Quoted passage:

•••

Squats and hip circles open the pelvis and strengthen the muscles that support birth. Try 20–30 squats a day, and spend time on a birth ball rolling your hips in slow, wide circles. This movement alone can make a meaningful difference in how your baby descends.

Hands and knees positioning (also called all-fours) is wonderful in late pregnancy. It takes pressure off your back, encourages an anterior baby position, and is a position many birthing people find instinctively comforting during birth itself.


Train Your Nervous System for Birth

Birth is an experience of intense sensations. How your nervous system interprets those sensations - as something to fear or as something to ride - can profoundly shape your birth experience.

Practices like HypnoBirthing, Birthing From Within, or mindfulness-based birth preparation are not about wishful thinking. They rewire the fear-tension-sensation cycle by teaching your brain to respond to intensity with relaxation rather than resistance.

Daily deep belly breathing (inhale for 4 counts, exhale for 8) activates the parasympathetic nervous system - your "rest and digest" mode - which is the very state that allows birth to progress most efficiently. Practice this every single day, especially when you feel stressed and need a moment to re-ground and return to your body. 

Cold exposure, like ending your shower with 30–60 seconds of cold water, can also build your capacity to stay calm in the face of physical intensity. It sounds small, but it's a genuine tool that helps prime your nervous system for intense sensations of birth.

•••

[Collected data entries]
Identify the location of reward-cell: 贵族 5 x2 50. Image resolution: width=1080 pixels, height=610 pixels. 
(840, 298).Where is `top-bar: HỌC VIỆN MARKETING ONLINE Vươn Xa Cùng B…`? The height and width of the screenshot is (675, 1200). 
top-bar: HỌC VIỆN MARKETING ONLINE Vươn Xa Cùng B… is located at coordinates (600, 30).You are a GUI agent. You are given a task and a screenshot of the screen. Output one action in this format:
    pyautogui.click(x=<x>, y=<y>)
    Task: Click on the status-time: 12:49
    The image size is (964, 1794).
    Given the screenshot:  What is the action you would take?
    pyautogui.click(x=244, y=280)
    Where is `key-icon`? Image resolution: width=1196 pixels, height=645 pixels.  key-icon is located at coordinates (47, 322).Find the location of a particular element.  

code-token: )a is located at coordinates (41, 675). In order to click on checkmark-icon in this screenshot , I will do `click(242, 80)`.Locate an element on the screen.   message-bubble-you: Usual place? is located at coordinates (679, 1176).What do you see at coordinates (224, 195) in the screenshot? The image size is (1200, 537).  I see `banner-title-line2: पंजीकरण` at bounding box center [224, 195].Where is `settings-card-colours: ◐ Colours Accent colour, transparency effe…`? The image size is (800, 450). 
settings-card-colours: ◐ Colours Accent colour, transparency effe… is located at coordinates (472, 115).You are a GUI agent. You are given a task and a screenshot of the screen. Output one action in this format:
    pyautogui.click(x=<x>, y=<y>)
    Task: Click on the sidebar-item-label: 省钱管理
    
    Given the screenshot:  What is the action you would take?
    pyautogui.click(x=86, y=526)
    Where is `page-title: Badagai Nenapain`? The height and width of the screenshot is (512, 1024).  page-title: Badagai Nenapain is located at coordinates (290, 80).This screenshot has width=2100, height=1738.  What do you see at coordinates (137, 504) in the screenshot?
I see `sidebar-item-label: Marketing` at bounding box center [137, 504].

•••

To do:
[a] Revise the birth preparation text starting with "Hands and knees" and going on through "rather than resistance.", replacing "wonderful" with "very helpful".
[b] Carry on the birth preparation text from where it stops.
The records have nothing to do with this.

Solved tasks:
[a]
Hands and knees positioning (also called all-fours) is very helpful in late pregnancy. It takes pressure off your back, encourages an anterior baby position, and is a position many birthing people find instinctively comforting during birth itself.


Train Your Nervous System for Birth

Birth is an experience of intense sensations. How your nervous system interprets those sensations - as something to fear or as something to ride - can profoundly shape your birth experience.

Practices like HypnoBirthing, Birthing From Within, or mindfulness-based birth preparation are not about wishful thinking. They rewire the fear-tension-sensation cycle by teaching your brain to respond to intensity with relaxation rather than resistance.

[b]
Prepare Your Pelvic Floor — But Not How You Think

Here's something that surprises many pregnant people: the pelvic floor preparation for birth is less about tightening and more about learning to release

Yes, a strong pelvic floor matters. But a pelvic floor that can't let go can work against you during birth. The real skill is coordinated relaxation; being able to breathe deeply and consciously soften those muscles on command.

Working with a pelvic floor physical therapist during pregnancy can be one of the most worthwhile investments you can make. They can assess your specific muscle patterns and give you targeted guidance based on your body and your needs. Perineal massage beginning at 34–36 weeks has solid evidence for reducing tearing and helping the perineum become more pliable. It can feel awkward at first, but it is a tangible, practical preparation tool that can save you from a lot of extra pain later on. 


Nourish Your Mind and Support System

Physical preparation only goes so far without emotional readiness. Your mindset, your environment, and the people surrounding you are just as important as your diet and fitness.

  • Process your fears. Write them down, talk them through with your doula or therapist, or join a birth circle or birthing classes to help address and prepare for those fearful situations. Unaddressed fear creates tension, and tension creates discomfort.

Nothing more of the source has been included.